Research any topic before you write.
Find related topics. | Discover entities. | See connections. | Build a topical map.
Hyperlink-Induced Topic Search (HITS; also known as hubs and authorities) is a link analysis algorithm that rates Web pages, developed by Jon Kleinberg. The idea behind Hubs and Authorities stemmed from a particular insight into the creation of web pages when the Internet was originally forming; that is, certain web pages, known as hubs, served as large…
History & Art
Explore the main themes, entities and connections around HITS algorithm. Start with the topic map, then use the sections below for research and deeper semantic analysis.
Start with a few of the strongest sections from the source topic. These are research directions, not a list of keywords you must use.
High-confidence facts extracted from structured source data. Use them as anchors for further research.
Browse the full topic structure. Each item opens a new analysis centered on that subject.
Deeper signals for content research, entity SEO and topical coverage. The plain-language headings explain what each technical view is useful for.
See the strongest relationship patterns around the current topic before diving into the raw triples.

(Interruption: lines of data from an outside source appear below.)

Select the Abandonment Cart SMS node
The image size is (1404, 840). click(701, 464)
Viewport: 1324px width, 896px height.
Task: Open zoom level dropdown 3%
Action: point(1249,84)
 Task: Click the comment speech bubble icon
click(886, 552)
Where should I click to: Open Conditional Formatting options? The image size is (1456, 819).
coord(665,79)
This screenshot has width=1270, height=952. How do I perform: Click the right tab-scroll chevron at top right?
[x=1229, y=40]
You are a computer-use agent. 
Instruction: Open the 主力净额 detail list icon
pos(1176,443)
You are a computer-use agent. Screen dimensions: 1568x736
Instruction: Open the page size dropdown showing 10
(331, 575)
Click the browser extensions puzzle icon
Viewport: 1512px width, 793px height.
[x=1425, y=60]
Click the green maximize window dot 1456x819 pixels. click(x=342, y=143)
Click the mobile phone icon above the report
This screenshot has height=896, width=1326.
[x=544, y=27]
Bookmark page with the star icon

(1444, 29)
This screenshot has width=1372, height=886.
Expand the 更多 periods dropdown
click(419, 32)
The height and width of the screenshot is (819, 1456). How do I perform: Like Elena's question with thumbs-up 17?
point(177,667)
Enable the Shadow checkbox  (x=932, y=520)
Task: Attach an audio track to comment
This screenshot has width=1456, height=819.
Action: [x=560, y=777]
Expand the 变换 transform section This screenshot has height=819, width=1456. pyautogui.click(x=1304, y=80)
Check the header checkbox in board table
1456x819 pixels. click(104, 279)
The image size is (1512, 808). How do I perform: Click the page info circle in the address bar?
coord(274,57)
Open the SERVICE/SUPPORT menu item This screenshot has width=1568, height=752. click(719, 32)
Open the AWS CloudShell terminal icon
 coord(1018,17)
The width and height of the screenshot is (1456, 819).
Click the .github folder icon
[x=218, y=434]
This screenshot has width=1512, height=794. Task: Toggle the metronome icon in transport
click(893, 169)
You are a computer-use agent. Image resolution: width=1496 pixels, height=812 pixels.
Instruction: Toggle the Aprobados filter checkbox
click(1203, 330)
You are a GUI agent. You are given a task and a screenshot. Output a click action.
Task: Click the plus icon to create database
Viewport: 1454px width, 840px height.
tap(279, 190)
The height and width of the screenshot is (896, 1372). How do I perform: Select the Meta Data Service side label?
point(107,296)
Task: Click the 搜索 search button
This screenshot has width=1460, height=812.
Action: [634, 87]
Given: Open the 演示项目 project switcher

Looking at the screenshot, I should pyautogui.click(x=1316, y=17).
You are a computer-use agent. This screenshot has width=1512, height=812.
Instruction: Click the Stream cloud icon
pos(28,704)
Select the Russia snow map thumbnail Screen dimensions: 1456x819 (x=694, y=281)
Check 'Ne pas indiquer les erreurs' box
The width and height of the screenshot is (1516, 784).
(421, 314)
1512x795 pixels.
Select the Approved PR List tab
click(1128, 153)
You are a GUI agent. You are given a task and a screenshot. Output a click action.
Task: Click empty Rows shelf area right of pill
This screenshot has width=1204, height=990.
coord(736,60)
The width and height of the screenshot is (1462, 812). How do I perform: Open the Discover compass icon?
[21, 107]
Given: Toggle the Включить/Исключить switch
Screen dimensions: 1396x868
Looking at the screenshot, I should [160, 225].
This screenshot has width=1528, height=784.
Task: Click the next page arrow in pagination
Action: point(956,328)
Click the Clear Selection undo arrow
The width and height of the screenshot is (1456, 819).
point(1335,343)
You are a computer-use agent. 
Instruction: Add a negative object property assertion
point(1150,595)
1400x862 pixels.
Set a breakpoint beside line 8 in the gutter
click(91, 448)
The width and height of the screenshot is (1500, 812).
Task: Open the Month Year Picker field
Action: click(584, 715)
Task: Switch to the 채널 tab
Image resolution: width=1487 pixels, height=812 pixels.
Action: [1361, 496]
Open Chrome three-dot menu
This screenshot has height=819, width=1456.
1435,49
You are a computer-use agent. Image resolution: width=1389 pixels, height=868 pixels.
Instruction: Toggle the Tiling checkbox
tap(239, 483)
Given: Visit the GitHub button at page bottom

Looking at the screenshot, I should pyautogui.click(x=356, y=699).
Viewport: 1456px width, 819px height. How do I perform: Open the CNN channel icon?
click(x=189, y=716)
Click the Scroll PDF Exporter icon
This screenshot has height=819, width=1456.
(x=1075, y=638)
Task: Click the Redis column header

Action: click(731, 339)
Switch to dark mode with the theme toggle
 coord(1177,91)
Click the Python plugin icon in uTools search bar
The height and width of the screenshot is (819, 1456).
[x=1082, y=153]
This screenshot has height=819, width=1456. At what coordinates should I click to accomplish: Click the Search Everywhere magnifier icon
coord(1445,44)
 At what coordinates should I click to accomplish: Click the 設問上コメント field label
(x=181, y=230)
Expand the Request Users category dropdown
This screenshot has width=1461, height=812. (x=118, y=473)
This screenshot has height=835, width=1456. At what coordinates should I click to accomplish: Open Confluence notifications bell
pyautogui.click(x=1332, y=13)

Use these terms to understand the vocabulary surrounding the topic, not as a checklist for keyword stuffing.
hub authority pages page algorithm web update sum score scores values also search two hubs rule link set node hits
| Subject | Predicate | Object | Confidence | Src |
|---|---|---|---|---|
| Science | instance of | Journals | 0.80 | text |
| Nature are filled with numerous citations | instance of | Journals | 0.80 | text |
| making these magazines have very high impact factors | instance of | Journals | 0.80 | text |
| HITS algorithm | related to Steps | In | 0.60 | section |
| HITS algorithm | related to Steps | HITS | 0.60 | section |
| HITS algorithm | related to Steps | This | 0.60 | section |
| HITS algorithm | related to Steps | The | 0.60 | section |
| HITS algorithm | related to Steps | The HITS | 0.60 | section |
| HITS algorithm | related to Steps | According | 0.60 | section |
| HITS algorithm | related to Steps | Kleinberg | 0.60 | section |
| HITS algorithm | related to Steps | Authority | 0.60 | section |
| HITS algorithm | related to Steps | An | 0.60 | section |
These clusters group vocabulary that occurs around closely connected concepts in the source material.
Bridges can reveal useful research angles that are easy to miss in a flat list of related terms.